Stored records:
"""

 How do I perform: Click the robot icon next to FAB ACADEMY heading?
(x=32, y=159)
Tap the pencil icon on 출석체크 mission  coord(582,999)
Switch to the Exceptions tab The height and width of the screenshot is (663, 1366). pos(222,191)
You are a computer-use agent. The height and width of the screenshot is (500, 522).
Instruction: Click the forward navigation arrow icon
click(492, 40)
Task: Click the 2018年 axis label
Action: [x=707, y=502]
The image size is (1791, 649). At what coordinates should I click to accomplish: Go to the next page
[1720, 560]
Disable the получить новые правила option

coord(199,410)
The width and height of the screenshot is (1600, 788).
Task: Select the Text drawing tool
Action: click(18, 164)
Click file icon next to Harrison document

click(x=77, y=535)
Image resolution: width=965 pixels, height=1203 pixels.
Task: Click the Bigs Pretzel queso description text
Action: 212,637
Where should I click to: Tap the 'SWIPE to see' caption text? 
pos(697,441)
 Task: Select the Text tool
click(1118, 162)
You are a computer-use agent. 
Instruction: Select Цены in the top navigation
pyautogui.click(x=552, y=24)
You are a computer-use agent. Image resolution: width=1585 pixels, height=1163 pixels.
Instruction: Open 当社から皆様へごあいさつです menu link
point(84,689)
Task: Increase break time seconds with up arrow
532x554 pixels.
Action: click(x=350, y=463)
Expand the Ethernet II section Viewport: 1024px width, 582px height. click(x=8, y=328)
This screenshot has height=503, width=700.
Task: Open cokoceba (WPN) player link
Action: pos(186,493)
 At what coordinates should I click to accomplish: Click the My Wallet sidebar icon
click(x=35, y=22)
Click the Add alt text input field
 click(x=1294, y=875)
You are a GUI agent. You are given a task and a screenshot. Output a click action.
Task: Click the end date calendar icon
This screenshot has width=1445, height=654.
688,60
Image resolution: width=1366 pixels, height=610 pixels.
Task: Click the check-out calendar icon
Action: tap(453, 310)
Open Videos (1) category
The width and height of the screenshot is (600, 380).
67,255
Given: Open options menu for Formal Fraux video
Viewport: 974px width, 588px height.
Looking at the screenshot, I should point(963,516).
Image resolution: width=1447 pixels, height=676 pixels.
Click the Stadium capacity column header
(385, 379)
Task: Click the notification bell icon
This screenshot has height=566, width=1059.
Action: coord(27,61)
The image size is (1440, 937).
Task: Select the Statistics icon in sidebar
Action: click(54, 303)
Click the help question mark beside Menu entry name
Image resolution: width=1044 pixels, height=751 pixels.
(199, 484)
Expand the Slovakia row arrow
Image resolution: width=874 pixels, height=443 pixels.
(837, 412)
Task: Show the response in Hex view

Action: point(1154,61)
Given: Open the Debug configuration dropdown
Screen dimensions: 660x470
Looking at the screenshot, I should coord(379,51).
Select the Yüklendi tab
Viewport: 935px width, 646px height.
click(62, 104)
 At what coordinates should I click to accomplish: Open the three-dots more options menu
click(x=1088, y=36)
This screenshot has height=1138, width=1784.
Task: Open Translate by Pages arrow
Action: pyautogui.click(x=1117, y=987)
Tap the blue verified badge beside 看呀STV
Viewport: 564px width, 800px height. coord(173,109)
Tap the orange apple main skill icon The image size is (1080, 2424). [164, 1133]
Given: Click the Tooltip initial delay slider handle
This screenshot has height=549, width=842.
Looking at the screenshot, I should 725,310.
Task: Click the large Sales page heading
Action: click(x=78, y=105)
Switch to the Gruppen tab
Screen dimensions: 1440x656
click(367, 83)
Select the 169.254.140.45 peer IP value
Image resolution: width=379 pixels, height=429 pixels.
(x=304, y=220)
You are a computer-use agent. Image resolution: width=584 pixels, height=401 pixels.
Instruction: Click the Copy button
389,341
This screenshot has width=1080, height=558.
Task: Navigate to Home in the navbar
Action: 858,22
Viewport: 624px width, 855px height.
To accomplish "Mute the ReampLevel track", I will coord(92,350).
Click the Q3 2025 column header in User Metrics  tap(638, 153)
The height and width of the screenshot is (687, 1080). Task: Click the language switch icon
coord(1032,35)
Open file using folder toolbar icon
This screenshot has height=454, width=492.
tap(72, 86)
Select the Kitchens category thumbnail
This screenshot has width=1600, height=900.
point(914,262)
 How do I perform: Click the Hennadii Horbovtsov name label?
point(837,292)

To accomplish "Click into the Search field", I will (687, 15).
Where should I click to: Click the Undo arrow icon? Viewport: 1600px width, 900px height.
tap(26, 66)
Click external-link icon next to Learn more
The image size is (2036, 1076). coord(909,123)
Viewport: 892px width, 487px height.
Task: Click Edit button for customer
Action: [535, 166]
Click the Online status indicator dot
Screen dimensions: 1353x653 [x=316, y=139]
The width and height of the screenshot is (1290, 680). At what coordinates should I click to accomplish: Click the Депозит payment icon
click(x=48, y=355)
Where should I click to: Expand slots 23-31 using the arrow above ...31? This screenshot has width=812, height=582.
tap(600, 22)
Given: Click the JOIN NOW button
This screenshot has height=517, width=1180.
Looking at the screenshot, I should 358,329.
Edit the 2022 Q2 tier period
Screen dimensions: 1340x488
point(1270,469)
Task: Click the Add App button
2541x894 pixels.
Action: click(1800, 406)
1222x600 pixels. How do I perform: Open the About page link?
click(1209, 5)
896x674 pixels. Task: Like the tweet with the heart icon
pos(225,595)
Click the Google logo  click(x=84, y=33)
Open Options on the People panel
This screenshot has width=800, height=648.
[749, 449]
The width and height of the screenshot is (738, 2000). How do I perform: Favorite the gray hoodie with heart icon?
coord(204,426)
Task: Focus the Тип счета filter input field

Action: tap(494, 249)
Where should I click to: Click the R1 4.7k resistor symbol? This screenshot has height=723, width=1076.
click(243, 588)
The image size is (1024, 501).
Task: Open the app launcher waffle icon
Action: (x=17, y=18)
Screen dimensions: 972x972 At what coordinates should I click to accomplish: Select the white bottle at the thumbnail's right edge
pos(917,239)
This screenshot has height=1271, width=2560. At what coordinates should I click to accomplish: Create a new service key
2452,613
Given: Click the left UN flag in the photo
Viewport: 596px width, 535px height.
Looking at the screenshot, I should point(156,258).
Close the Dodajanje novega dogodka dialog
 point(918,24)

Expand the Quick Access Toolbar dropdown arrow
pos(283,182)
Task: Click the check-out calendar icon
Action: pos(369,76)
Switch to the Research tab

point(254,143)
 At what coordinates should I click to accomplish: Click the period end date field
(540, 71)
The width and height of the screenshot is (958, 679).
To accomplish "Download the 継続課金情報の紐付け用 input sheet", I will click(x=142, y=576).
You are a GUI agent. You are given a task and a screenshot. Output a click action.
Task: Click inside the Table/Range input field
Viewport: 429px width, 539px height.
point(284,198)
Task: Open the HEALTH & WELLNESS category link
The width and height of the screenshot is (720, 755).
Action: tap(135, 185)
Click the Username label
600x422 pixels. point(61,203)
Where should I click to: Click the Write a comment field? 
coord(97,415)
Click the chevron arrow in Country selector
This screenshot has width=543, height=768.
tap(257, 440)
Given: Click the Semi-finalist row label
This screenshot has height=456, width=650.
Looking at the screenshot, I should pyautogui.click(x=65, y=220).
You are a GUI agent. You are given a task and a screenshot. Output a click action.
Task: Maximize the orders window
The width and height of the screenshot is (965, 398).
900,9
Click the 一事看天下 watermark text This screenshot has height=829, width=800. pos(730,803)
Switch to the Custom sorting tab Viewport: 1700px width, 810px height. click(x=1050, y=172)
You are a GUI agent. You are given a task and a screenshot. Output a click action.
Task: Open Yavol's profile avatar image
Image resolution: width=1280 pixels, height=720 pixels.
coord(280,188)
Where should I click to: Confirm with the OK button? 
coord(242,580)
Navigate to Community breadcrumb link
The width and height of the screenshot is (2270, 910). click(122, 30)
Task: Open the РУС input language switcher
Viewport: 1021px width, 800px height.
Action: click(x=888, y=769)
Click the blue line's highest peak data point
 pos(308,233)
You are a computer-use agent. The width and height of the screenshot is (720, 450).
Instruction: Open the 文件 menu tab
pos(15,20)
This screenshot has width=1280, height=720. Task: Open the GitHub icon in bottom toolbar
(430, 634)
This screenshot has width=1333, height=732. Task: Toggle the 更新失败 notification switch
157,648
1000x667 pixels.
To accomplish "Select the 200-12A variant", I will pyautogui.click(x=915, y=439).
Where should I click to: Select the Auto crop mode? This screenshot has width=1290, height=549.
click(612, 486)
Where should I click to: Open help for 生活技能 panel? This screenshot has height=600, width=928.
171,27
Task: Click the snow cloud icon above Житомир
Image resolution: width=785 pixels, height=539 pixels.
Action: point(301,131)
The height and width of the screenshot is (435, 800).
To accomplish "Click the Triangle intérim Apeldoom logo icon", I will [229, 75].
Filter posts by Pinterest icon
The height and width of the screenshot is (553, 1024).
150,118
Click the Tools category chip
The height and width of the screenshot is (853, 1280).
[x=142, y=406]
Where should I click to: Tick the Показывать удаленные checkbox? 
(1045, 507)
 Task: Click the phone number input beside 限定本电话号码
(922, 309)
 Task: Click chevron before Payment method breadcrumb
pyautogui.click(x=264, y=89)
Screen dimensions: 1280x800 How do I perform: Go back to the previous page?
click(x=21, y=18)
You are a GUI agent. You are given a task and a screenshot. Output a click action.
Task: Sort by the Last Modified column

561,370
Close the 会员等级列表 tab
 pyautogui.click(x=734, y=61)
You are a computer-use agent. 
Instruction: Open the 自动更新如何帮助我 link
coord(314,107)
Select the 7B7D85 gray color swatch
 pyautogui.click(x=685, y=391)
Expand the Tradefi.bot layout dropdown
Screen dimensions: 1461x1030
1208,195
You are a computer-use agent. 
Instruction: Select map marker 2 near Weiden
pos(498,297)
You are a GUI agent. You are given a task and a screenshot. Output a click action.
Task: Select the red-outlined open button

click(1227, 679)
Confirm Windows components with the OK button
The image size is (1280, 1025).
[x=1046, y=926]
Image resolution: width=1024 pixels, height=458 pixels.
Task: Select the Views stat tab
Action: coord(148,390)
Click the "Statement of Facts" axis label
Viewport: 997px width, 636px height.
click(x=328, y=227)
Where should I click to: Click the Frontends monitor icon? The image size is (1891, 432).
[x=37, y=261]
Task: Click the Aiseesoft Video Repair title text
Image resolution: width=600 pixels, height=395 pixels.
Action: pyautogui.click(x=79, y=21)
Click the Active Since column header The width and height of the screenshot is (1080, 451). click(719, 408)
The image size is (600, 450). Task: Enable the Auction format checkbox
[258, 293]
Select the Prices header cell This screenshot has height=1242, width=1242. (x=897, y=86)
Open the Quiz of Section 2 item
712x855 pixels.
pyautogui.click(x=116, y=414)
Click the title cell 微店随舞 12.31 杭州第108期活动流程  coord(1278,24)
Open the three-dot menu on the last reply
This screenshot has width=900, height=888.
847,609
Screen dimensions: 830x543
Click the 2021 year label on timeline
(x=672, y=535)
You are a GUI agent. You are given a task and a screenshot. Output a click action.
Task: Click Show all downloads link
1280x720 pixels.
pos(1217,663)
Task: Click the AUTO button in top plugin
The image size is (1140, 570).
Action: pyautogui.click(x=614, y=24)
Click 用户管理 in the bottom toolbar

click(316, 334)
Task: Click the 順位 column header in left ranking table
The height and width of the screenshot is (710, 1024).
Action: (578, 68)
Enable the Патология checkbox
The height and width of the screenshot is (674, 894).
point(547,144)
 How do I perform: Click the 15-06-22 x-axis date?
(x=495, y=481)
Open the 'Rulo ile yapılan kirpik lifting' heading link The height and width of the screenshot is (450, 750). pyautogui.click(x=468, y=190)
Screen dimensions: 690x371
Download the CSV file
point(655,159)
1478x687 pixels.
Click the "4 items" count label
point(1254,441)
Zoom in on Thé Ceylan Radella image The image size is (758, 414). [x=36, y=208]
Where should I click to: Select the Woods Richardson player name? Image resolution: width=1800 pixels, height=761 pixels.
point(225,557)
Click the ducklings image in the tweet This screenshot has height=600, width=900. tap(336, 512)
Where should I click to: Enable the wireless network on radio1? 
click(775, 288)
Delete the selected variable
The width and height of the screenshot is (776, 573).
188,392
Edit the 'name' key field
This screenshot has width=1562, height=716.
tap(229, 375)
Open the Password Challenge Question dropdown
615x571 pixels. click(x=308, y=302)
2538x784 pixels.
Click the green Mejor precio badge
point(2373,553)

"""

- **Problem requirements**
Lines in the data containing the string "title" are to be counted; give that number alone.

- **Task result**
2